Thayer Watkins

The Inversion of a Characteristic Function

One of the interesting and important properties of the transformation that generates the characteristic function is that if it is applied a second time it generates the original function; i.e., the characteristic function of a characteristic function is essentially the original function. More precisely stated:

if p(z) is a probability density function then its characteristic function is
Φ(ω) = ∫-∞+∞exp(iωz)p(z)dz
however it is also true that
p(z) = (1/2π) ∫-∞+∞exp(-iωz)Φ(ω)dω

Note the factor of (1/2π) and the difference in the sign of the argument of the exponential function, -ωz instead of +ωz.

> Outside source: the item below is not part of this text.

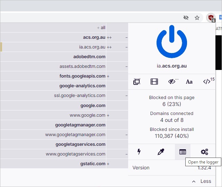Viewport: 222px width, 187px height.
Task: Toggle large media elements blocking icon
Action: tap(154, 82)
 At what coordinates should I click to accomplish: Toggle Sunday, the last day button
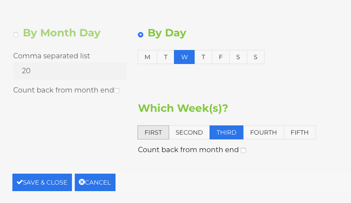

The problem of the numerical approximation of the above inversion formula is not trivial. The range of the numerical integration must be finite rather than infinite and the integration over a continuous variable must be replaced by summation over a discreet variable. Nivertheless a simple implementation of an algorithm for the approximation of the inversion formula gives reasonable results. Below is the case for the the normal distribution, which happens to have the same functional form as the original distribution. Only the positive axis portion is shown. The distribution is for a normal variable with mean zero and standard deviation equal to 1.0.

The numerical inversion algorithm can be used to find the general shape of a Lévy stable distribution for particular values of the parameters.